Acoustic Syndicate is back with its first album in nearly a decade. Rooftop Garden is set for release on Tuesday, Sept. 3
But, despite the time lapsed since 2004’s Long Way Round, this new song collection is neither rusty or dusty. From its first notes, the album is unexpected. “Heroes” launches with electronics and a dance beat.
Don’t worry, Syndicate fans. The Fallston, N.C.-based band has not gone electro-pop. This is still an Americana album, but it’s one that stretches and reaches, enhancing the band’s considerable musicianship and songwriting chops with technology (Moog pedals, Moog lap steel, electric Dobro). “To dream of diamonds, only to wake in their dust” is a line from that initial track. It’s Bryon McMurry, usually content to man the banjo and background vocals, who sings lead — another surprise. And a happy one. But when it comes to vocals, front man and guitarist Steve McMurry’s voice is as solid as ever, all refined growl and comforting rasp.
The rest of the band (Bryon also plays electric guitar; Fitz McMurry on drums and vocals; Jay Sanders on bass and pedals and Billy Cardine on Dobro and lap steel) are as consistent and downright good as ever, but instead of going through the motions (they certainly could phone it in at this point), each note seems energized and crisp with possibility. This is a band that is still astonished by its own potential, still examining its sound from all angles and finding new in-roads to their own well-mapped territory.
On the funky, soulful second track, Bryon sings, “I suspect that everyone in everyone in every land in this life is coming in from the cold.” It’s a song that must have been inspired by Bob Marley’s “Coming in From the Cold” (same title, even).

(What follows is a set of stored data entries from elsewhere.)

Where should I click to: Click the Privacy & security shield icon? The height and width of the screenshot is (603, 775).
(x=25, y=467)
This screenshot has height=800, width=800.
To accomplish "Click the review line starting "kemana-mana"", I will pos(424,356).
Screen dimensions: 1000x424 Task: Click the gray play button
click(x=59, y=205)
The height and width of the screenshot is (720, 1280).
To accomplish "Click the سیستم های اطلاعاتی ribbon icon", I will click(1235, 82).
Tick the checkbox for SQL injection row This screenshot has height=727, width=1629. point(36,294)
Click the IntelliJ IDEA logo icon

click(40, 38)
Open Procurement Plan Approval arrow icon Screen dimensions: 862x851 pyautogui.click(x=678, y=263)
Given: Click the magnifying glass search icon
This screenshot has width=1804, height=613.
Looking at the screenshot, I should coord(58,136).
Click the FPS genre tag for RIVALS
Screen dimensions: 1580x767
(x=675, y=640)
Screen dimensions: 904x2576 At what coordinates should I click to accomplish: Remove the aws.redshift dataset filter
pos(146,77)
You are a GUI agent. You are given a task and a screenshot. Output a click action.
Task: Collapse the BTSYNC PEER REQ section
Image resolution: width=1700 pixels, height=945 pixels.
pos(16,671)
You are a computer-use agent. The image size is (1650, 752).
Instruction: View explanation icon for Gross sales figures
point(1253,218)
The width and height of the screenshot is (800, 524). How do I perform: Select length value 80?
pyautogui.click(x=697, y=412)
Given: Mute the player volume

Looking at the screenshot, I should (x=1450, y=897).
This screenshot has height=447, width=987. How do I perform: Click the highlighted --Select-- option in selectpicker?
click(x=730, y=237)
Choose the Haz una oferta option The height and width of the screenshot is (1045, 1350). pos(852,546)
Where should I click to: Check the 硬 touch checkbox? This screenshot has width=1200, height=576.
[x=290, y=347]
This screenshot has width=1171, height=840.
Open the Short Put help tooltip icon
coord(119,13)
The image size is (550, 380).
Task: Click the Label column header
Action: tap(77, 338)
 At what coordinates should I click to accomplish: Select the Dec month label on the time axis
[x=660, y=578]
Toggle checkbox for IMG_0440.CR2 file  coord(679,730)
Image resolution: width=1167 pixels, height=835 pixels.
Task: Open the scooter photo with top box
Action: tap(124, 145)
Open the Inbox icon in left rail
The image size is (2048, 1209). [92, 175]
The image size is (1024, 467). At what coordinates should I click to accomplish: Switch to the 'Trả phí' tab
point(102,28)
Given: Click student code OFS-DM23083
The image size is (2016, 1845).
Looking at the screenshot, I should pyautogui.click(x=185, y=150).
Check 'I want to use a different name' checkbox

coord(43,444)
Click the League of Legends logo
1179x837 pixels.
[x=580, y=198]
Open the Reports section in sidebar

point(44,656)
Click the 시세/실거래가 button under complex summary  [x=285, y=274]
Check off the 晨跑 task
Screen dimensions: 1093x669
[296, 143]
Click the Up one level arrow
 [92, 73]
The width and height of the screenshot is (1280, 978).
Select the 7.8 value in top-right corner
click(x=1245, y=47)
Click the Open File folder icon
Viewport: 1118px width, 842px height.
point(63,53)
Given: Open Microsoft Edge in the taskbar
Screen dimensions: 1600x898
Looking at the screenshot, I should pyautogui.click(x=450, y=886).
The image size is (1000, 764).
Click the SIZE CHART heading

“Forward” is driving, blood-pumping and wide-open. The band’s harmonies are tight and, even as the instrumentation builds, the recording is so clear that the rhythmic plunk of the banjo shares space with the squeal of fingers over acoustic guitar frets.
Slower, more heart-felt “Hourglass” (a meditation on time passing) is balanced with the jaunty, rootsy “Memphis Girls.”
“Bicycle Song” opens with hand drums and, until the electric guitar comes in, it could be a world-beat song. But even with its rock base, it’s a buoyant track. Jazz influences and syncopation (and some jaw-dropping finger-picking) burble below the surface while Bryon’s vocal, though not expressly lithe, rises above. That, and the song paints this beautiful picture of one of life’s simple pleasures: riding a bike, feeling rain drops and friendship and the heady rush of freedom.
Photo by Lynne Harty Photography
Notes on the album say that the songs were written “with a essential positive message, one about humanity, earth, responsibility and peace.” Final track “Beside Me,” a bluesy, rocking number recalls the Allman Brothers with its guitar and keys parts. “If there ever was a time to come together, the time is now, before we’re lost forever,” Steve sings.
The title track borrows from Southern rock, too. And from ‘60s rock acts like Buffalo Springfield. And there’s some jam in there, too (it’s definitely the sort of song a band could extend in a live performance). Its themes of environmentalism and, by extension, patriotism are dovetailed in the chorus, “No one walks away, never leave it untended. We still are the free red white and blue.” The verses are a tight network of heavy bass, striking guitars and stomping drums that give way to softer, melodic breaks. The song is as smart and complex as the well-seasoned band. And while it’s the message they no doubt had in mind when choosing it for the album title, the composition in and of itself says plenty.